**Records for processing**.
• • • • •

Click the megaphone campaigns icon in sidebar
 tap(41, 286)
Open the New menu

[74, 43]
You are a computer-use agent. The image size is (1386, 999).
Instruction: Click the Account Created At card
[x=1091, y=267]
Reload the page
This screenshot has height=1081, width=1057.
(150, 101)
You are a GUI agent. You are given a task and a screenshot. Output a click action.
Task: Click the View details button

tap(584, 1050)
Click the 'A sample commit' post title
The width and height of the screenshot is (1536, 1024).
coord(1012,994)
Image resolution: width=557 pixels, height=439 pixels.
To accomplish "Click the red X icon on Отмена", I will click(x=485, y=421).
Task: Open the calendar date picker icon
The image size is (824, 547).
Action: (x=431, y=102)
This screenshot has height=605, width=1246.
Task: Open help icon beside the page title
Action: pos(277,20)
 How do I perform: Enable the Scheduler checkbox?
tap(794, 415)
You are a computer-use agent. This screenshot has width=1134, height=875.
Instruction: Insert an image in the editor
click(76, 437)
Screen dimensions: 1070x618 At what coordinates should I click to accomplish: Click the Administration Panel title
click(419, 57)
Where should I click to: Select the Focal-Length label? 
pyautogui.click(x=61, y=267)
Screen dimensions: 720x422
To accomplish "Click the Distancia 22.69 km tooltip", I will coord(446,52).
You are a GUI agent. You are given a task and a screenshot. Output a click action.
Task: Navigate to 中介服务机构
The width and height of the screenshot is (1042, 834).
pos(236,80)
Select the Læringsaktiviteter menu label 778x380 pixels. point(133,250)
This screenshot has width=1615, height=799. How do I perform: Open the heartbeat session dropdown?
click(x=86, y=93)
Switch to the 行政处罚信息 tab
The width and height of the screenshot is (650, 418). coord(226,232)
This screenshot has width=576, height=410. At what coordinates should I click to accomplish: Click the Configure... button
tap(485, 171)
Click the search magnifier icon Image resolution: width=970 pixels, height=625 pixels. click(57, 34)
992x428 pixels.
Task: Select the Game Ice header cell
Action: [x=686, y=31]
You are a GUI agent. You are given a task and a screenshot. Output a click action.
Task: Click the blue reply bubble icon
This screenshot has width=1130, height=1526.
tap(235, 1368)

• • • • •

Copy out exactly, and only, the lines from the one that contains "Instruction: Insert an image in the editor" through the last line of the material above.

Instruction: Insert an image in the editor
click(76, 437)
Screen dimensions: 1070x618 At what coordinates should I click to accomplish: Click the Administration Panel title
click(419, 57)
Where should I click to: Select the Focal-Length label? 
pyautogui.click(x=61, y=267)
Screen dimensions: 720x422
To accomplish "Click the Distancia 22.69 km tooltip", I will coord(446,52).
You are a GUI agent. You are given a task and a screenshot. Output a click action.
Task: Navigate to 中介服务机构
The width and height of the screenshot is (1042, 834).
pos(236,80)
Select the Læringsaktiviteter menu label 778x380 pixels. point(133,250)
This screenshot has width=1615, height=799. How do I perform: Open the heartbeat session dropdown?
click(x=86, y=93)
Switch to the 行政处罚信息 tab
The width and height of the screenshot is (650, 418). coord(226,232)
This screenshot has width=576, height=410. At what coordinates should I click to accomplish: Click the Configure... button
tap(485, 171)
Click the search magnifier icon Image resolution: width=970 pixels, height=625 pixels. click(57, 34)
992x428 pixels.
Task: Select the Game Ice header cell
Action: [x=686, y=31]
You are a GUI agent. You are given a task and a screenshot. Output a click action.
Task: Click the blue reply bubble icon
This screenshot has width=1130, height=1526.
tap(235, 1368)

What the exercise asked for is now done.